It is only the toe being off that wears the rear tires, not the camber. I recently had my 2019 Raven X aligned and the toe was slightly off on the drivers side rear (the right was within spec). The drivers side rear tire had substantial wear on the inner edge. The passenger side had perfectly even wear after 15K miles, all on “low”. If your rear tires are wearing unevenly, get your alignment checked.
 

ngng

Active Member
Jul 23, 2018
1,523
840
Bay Area
It is only the toe being off that wears the rear tires, not the camber. I recently had my 2019 Raven X aligned and the toe was slightly off on the drivers side rear (the right was within spec). The drivers side rear tire had substantial wear on the inner edge.

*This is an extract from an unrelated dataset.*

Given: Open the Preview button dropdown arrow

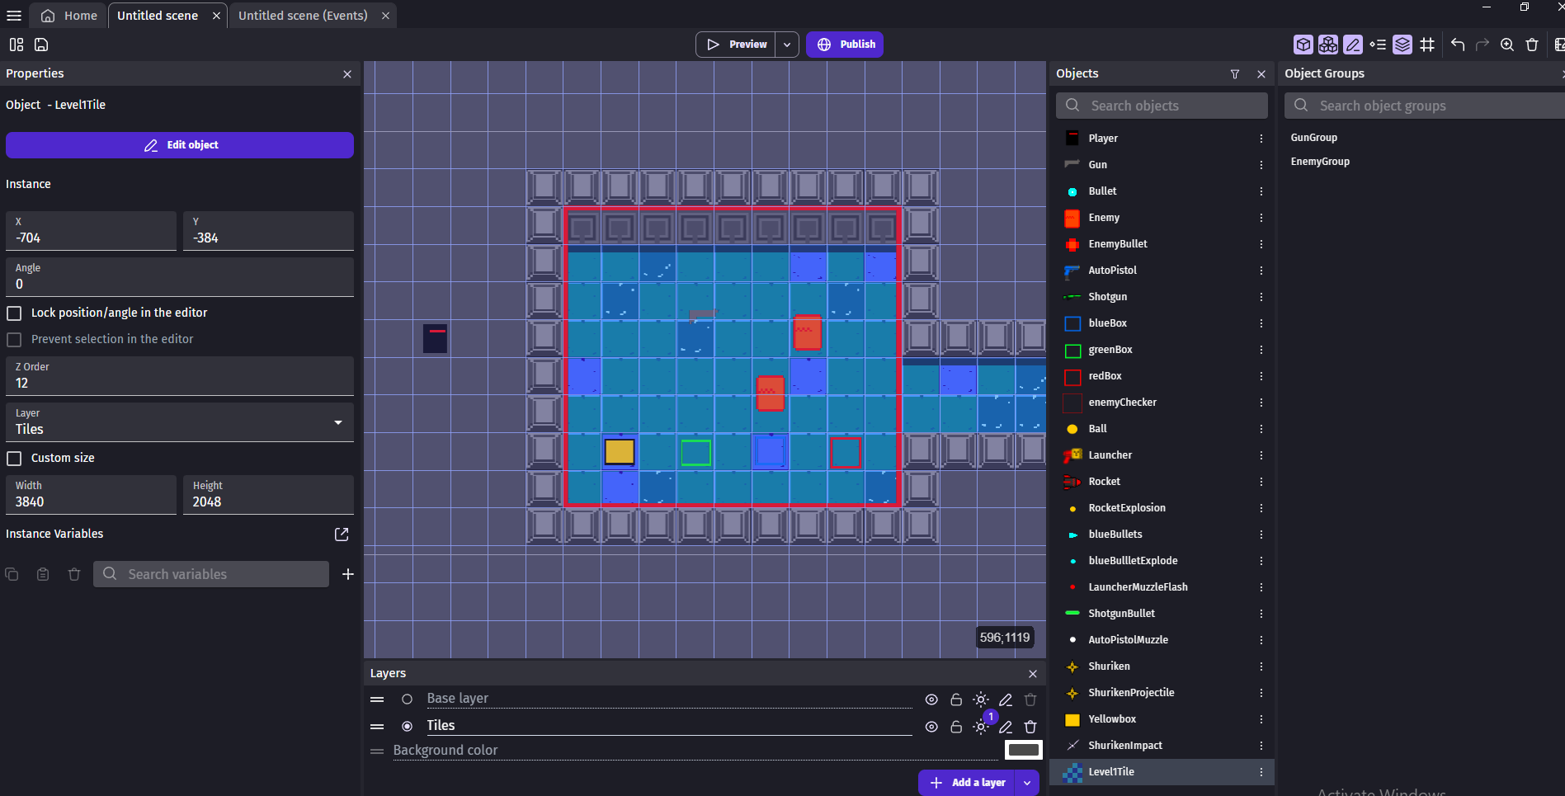Looking at the screenshot, I should [787, 45].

The passenger side had perfectly even wear after 15K miles, all on “low”. If your rear tires are wearing unevenly, get your alignment checked.

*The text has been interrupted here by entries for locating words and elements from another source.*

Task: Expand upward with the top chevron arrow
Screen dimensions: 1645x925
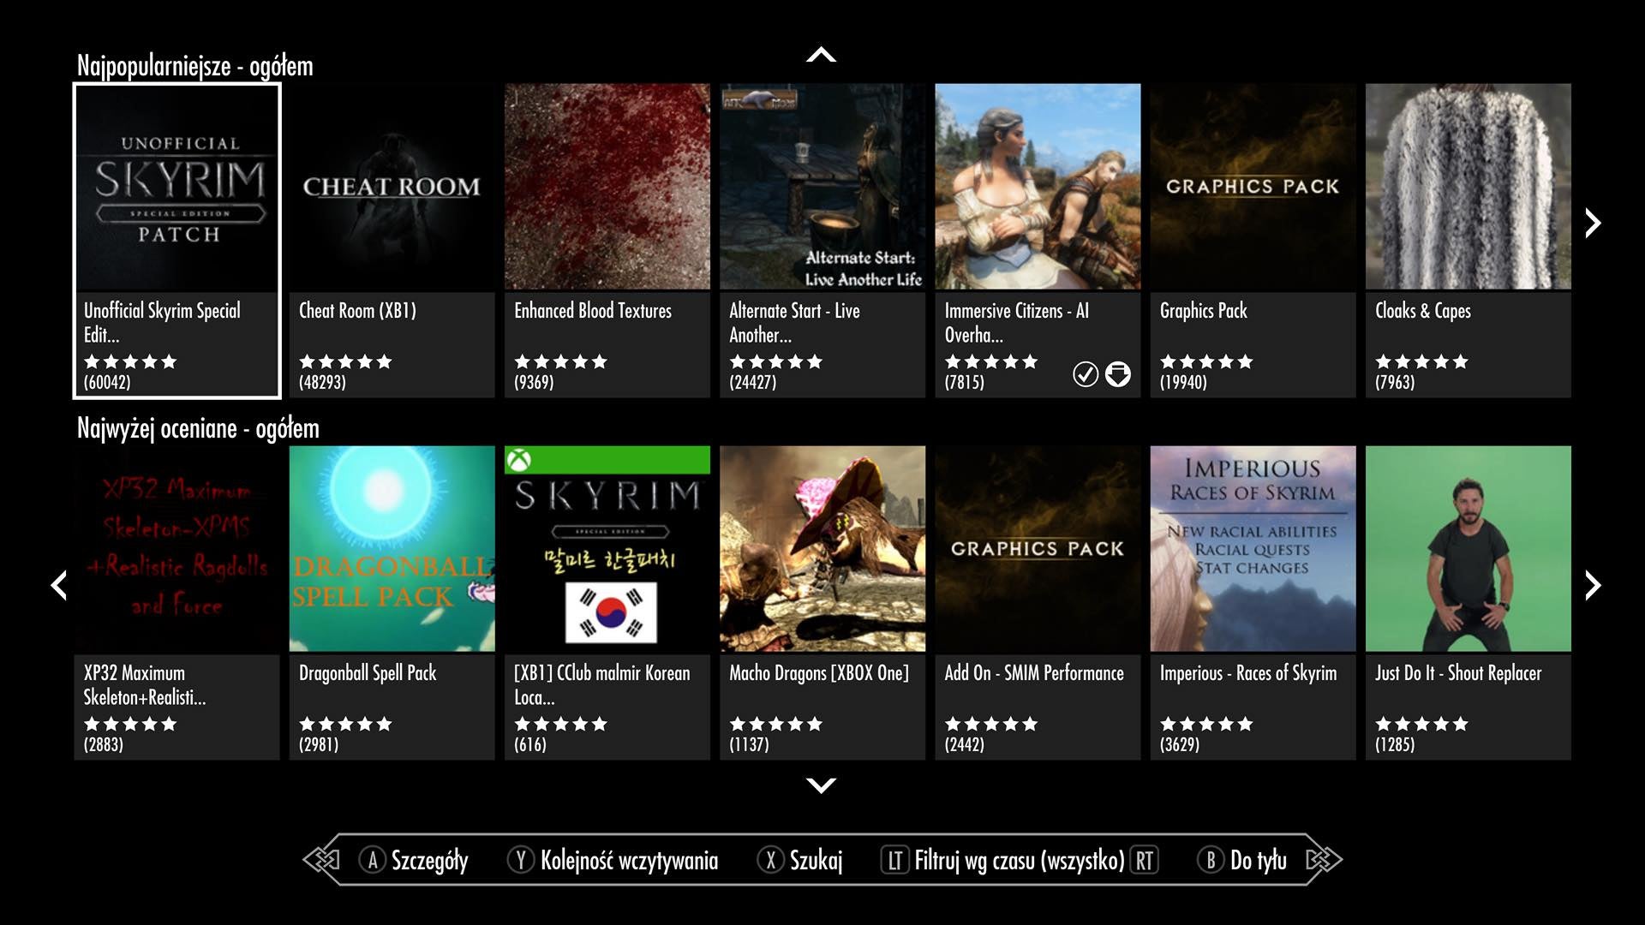Action: tap(821, 55)
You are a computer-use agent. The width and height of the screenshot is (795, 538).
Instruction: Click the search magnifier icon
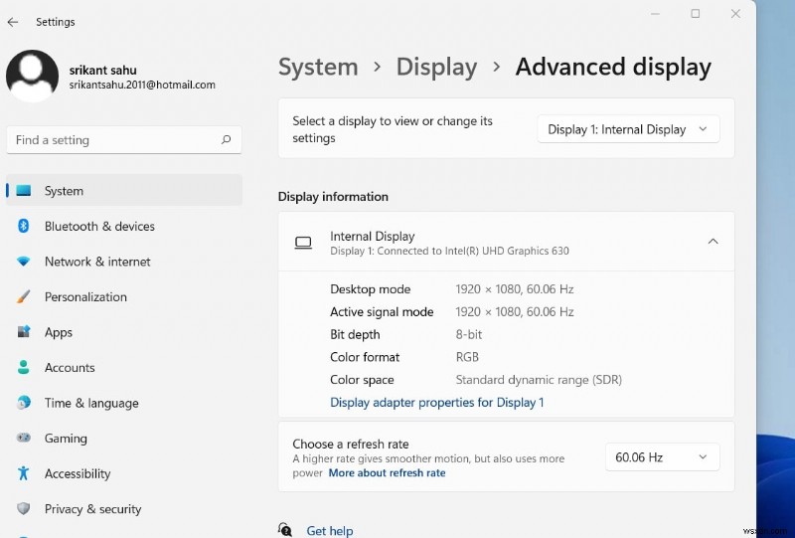coord(227,140)
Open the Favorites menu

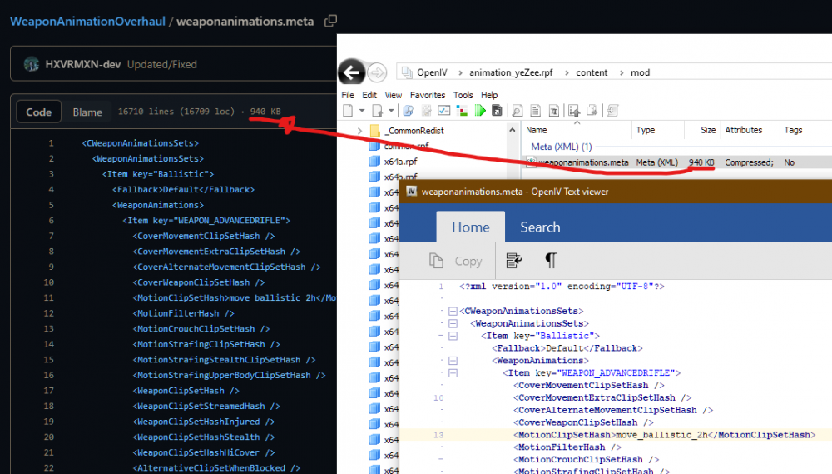click(x=427, y=95)
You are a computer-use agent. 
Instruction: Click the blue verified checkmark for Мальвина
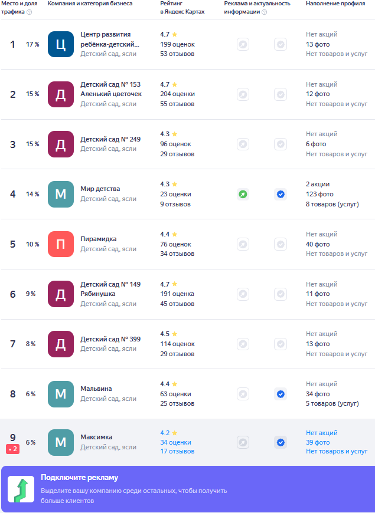click(281, 394)
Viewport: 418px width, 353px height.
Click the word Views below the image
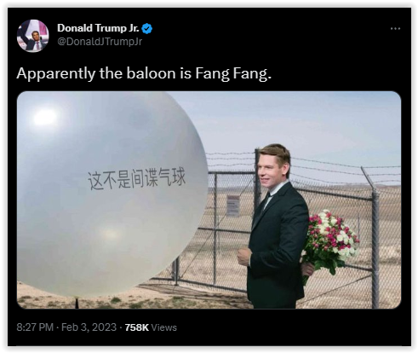(163, 327)
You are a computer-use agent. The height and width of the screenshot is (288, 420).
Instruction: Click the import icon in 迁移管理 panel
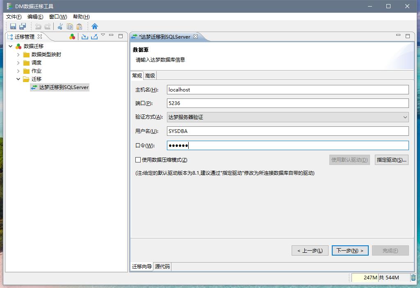[x=84, y=37]
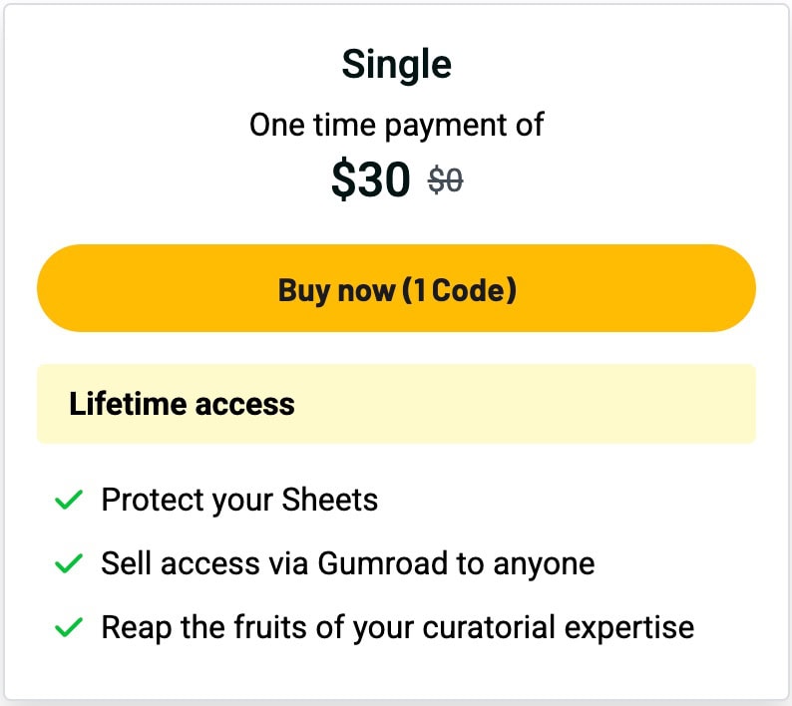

that's not true. both wear tires. excessive neg camber will wear your insides as well, but at -2.5-3 the wear isn't going to look like toe
 
that's not true. both wear tires. excessive neg camber will wear your insides as well, but at -2.5-3 the wear isn't going to look like toe
I ran my car on low which changes the camber. It puts more pressure on the inside edge for sure, but that didn’t translate to increased wear at all. Only the side where the toe was out showed increased wear on the inside edge. The other tire showed perfectly even wear across the tread area. I replaced all four tires because my fronts were worn out (also evenly)
 
This is crazy. I just noticed my model X was riding a bit funny and I checked the tires and all seem to be ok (but tread was low so ordered new one’s anyway). Then I checked more thoroughly a day later and found this hiding on the inside of the rear drivers tire! You can’t even see it without getting way under the car. This is the SECOND time on my 2018 X that I have had this issue. The first time was a front tire. Either the factory tires are terrible, or I will always have to keep a good eye on these.